Saturday, April 10, 2004

Family Visits

Easter and Passover week. Time to visit the family. Admit it -- now that I don't have too many family visits to attend -- I'll come clean and tell the truth that sometimes visiting old relatives is so incredibly unpleasant.

We always had these old relatives that kept the house about 212 degrees.

They never wanted to go anywhere or do anything -- I used to find this insanely frustrating if you are used to a day with a lot of physical exercise, as I am. They hold you hostage and feed you horrible fattening food you would never eat anywhere else.

If you don't smoke -- chances are THEY SMOKE.

If you don't drink -- chances are THEY DRINK.

If you smoke -- "Not in the house, dear!"

If you do smoke dope and really want some, I guarantee you're visiting someone this weekend who would have a heart attack even KNOWING you want to smoke a J in their house.
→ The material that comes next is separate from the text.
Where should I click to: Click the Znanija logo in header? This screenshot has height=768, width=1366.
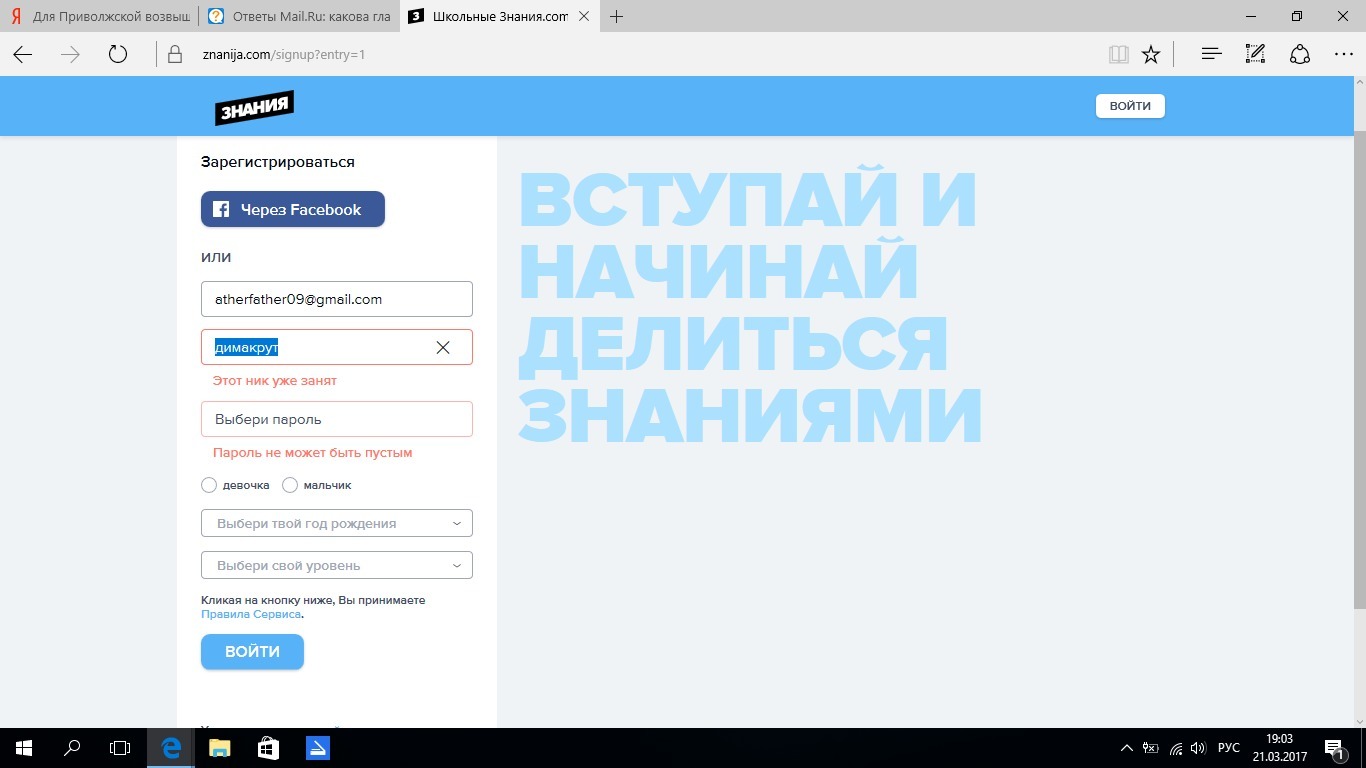pos(254,107)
If you do drink and would kill for a decent glass of wine -- they have some sweet shit you think they poured out of a Nyquil bottle by accident.
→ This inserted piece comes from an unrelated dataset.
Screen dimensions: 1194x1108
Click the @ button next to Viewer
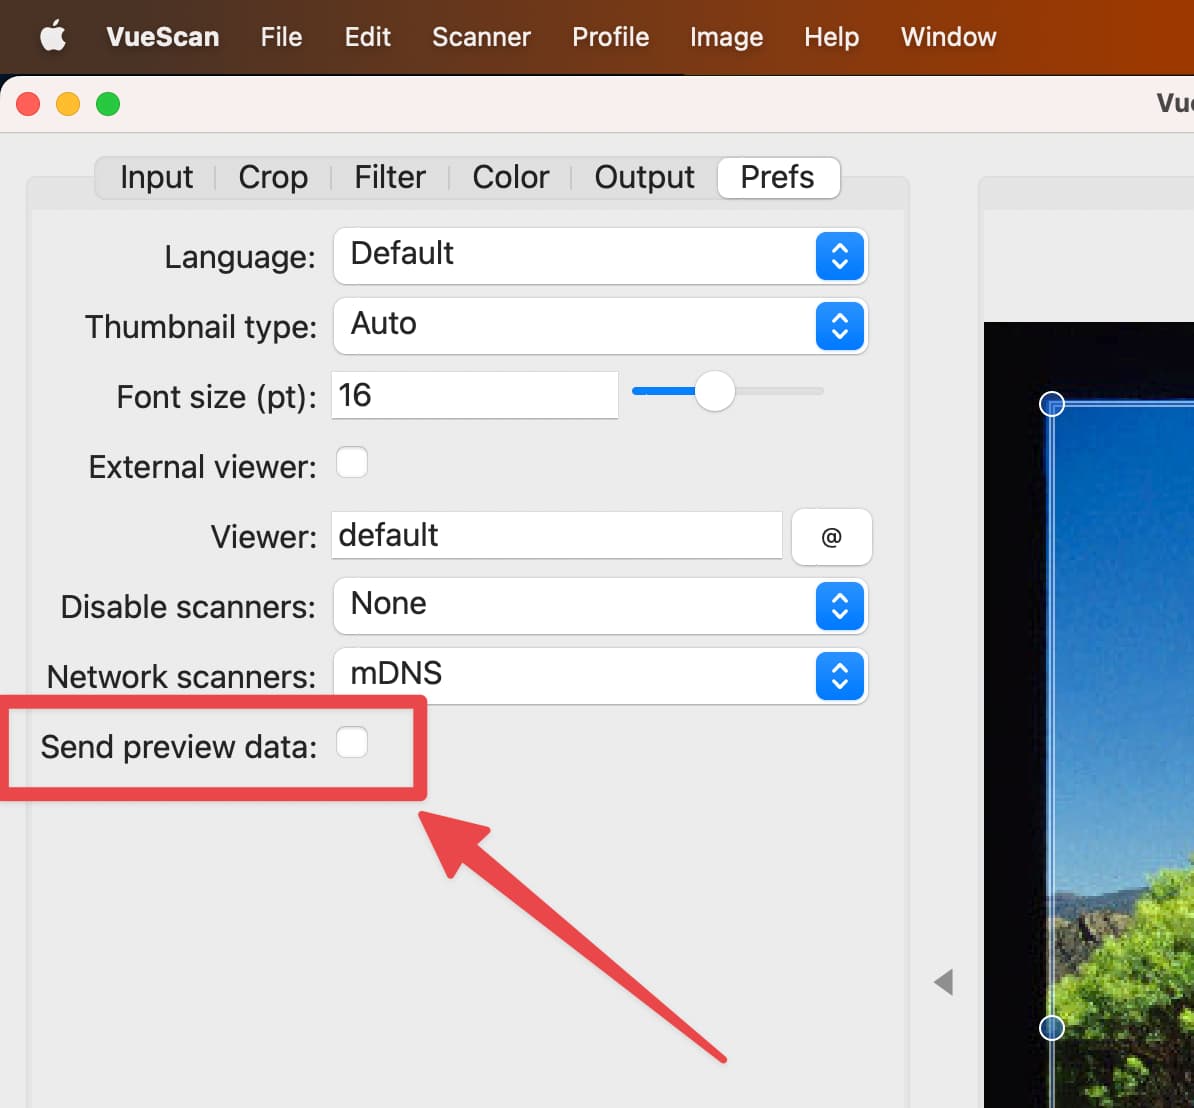tap(831, 537)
If you drink Pepsi, they have Coke.

If you drink Coke, they have Dr. Pepper.

If you drink Diet Coke, they have Regular Coke.

If you're on Atkins, they have a big pasta meal ready for you after a 10 hour drive.
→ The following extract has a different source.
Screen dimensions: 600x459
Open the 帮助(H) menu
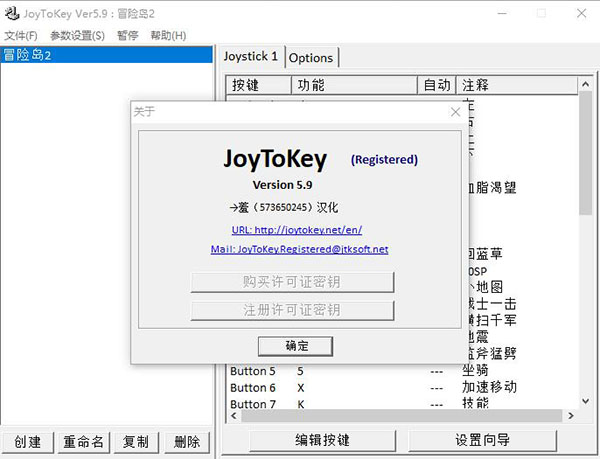(168, 35)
If you don't eat meat, they give you a big slab of Easter ham and then yell at you for not eating it.

If you make the mistake of sleeping in their house, you get not a wink from all the weird noises, smells, midnight rambles of grandpa banging around in the kitchen downstairs.

If you are rational enough to book a hotel, your mother or step-mother, or some older matriarch in your family gets on her high horse, saying loudly in front of everyone at the table "What, my house isn't good enough for Ms. Goody Two Shoes?" when she knows you just want to spend the night with your new boyfriend and it's none of her business and she'd put you in separate rooms in her house in torture-chamber rack-type single beds.

And of course, twelve people make you wait to use the ONE bathroom after the big meal, and lucky you, with the 13th flush, it overflows all over your white satin Easter shoes.